Numa sessão com pauta especialmente dedicada ao Dia da Consciência Negra (celebrado em 20 de novembro), o Plenário aprovou nesta quinta-feira (18) duas propostas do senador Paulo Paim (PT-RS) que carregam forte simbolismo para o movimento negro do país.
Uma delas reconhece o sítio arqueológico Cais do Valongo (RJ) como Patrimônio da História e Cultura Afro-Brasileira, que segue para análise da Câmara, e a outra institui o Selo Zumbi dos Palmares, a ser concedido a municípios promotores da igualdade racial, que vai à promulgação.
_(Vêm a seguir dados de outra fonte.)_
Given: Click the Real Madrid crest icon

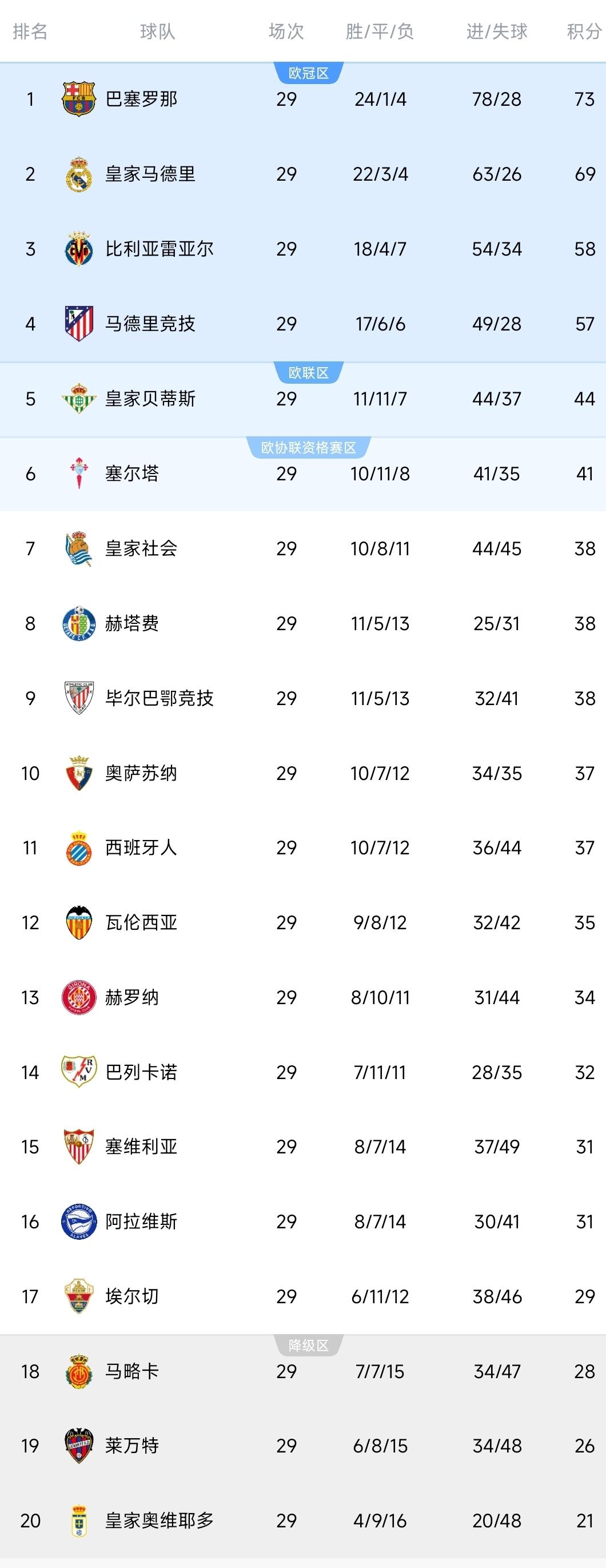Looking at the screenshot, I should coord(79,174).
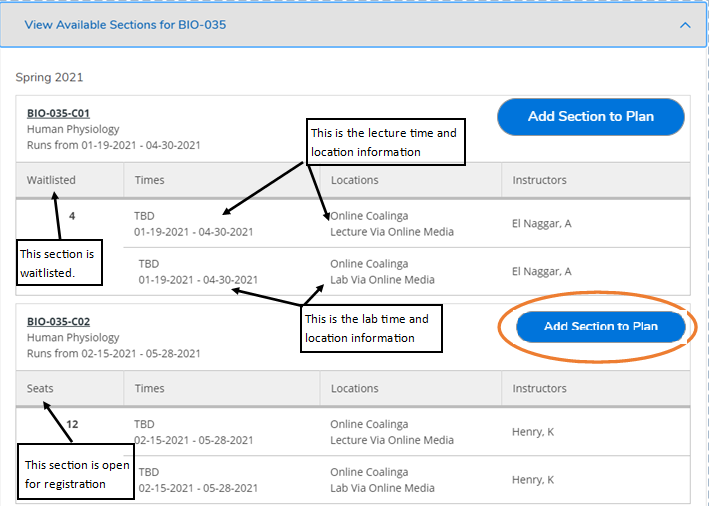Select the Seats column header
Viewport: 709px width, 506px height.
coord(40,388)
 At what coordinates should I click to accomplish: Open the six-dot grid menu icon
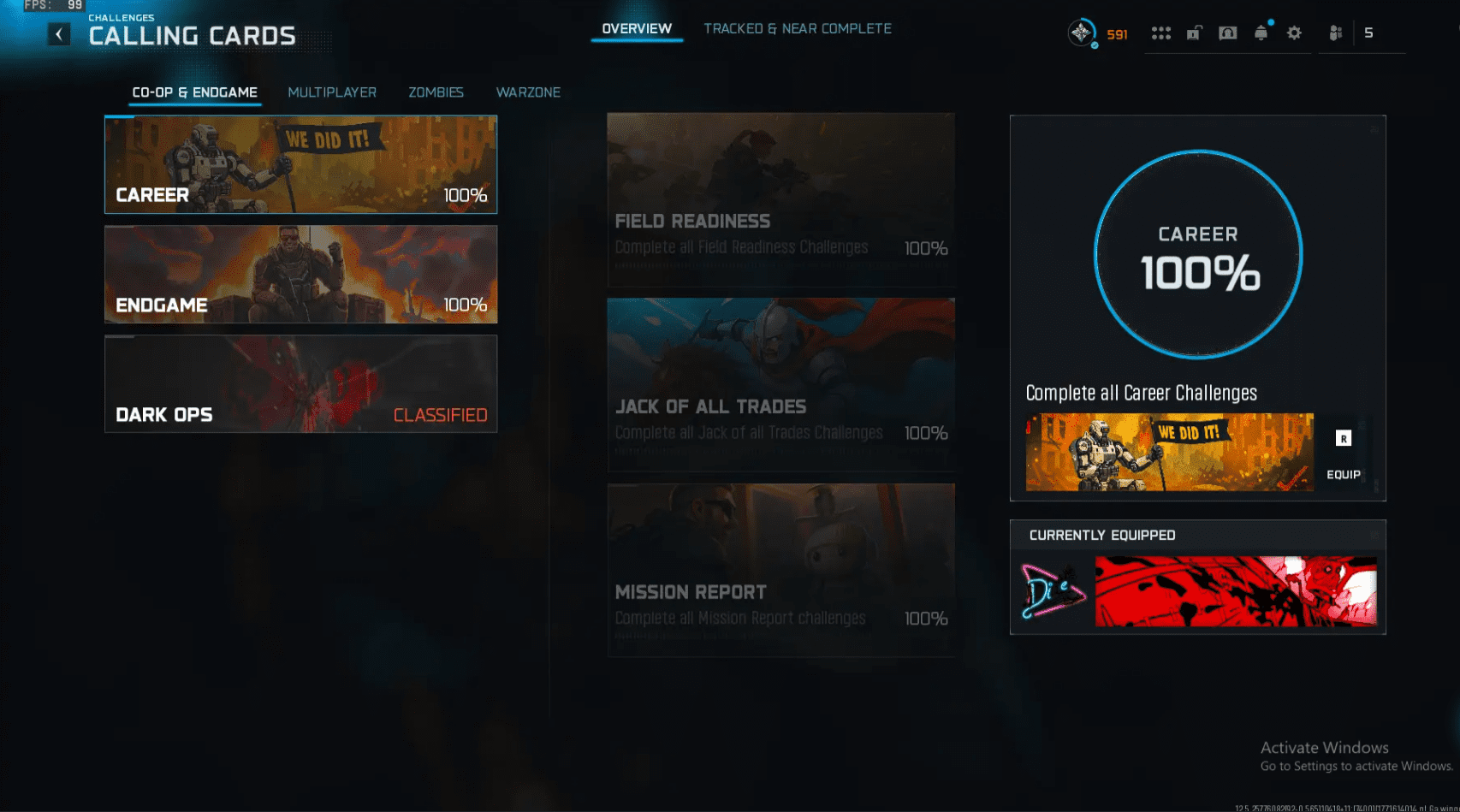[x=1160, y=33]
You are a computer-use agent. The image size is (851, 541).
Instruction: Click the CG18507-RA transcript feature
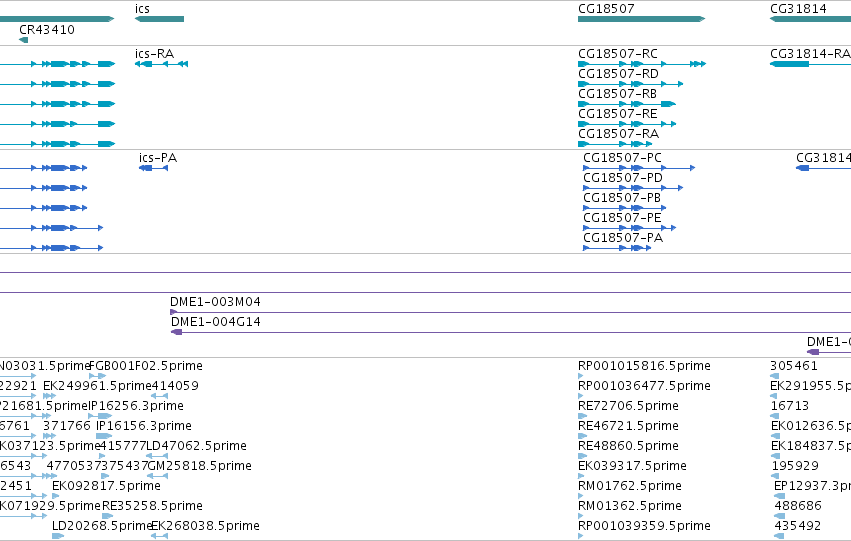pos(615,144)
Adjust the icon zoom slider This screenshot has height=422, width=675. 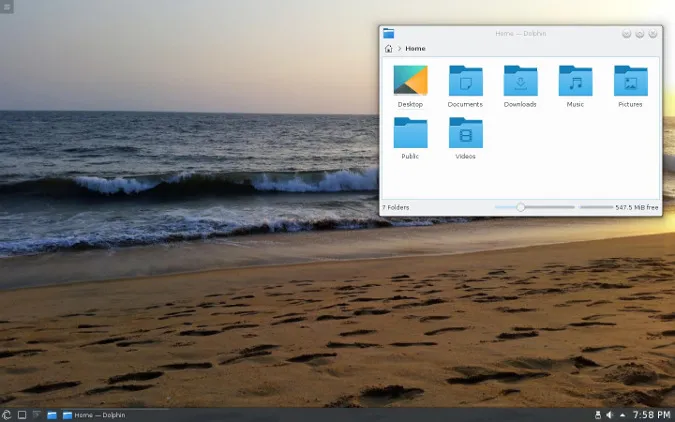coord(521,207)
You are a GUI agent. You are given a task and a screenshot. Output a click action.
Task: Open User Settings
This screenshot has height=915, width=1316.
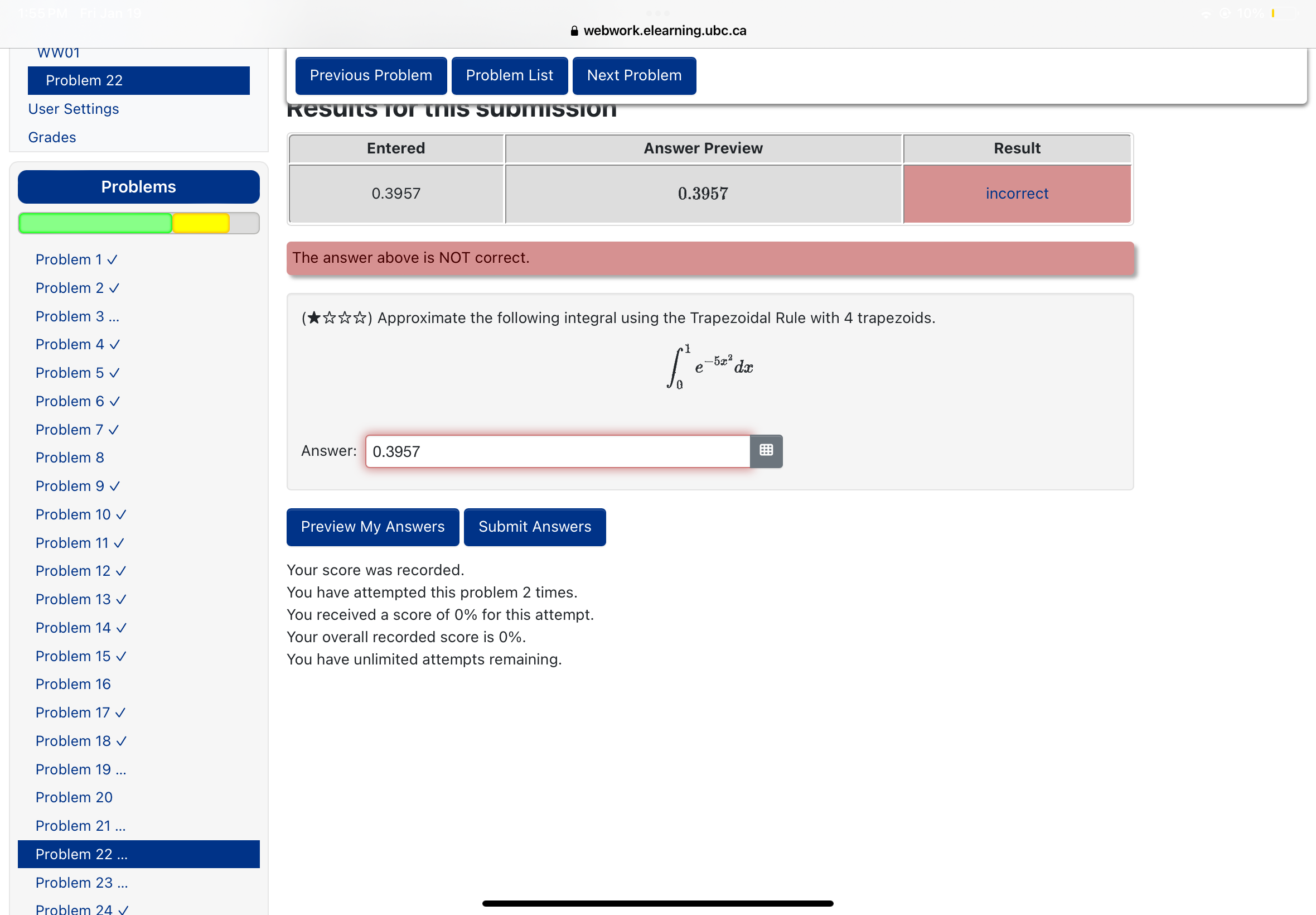pos(74,108)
Um emocionado Paulo Paim agradeceu às senadoras e senadores pela aprovação das iniciativas e também do projeto que tipifica a injúria racial como crime de racismo. “Hoje é um dia histórico! Pela primeira vez, o Congresso vai deliberar sobre três propostas sobre o combate ao racismo. É no diálogo, na compreensão do ontem e do hoje e no respeito à diversidade que o Senado tem dado exemplos de que é possível transformar a esperança e ampliar o significado do verbo esperançar”, afirmou o senador.
Segundo ele, os 56% de pretos e pardos da população brasileira, em sua grande maioria pobres, é vítima ainda hoje do racismo estrutural, “que está no olhar, no verbo, na violência, no ódio”. “Famílias se perdem enquanto sonham em viver em um país justo. E esse sonho há de se tornar realidade. Temos que encarar e enfrentá-lo, e é isso o que estamos fazendo. Quando se combate o racismo, se combate a pobreza e a fome”, disse Paim.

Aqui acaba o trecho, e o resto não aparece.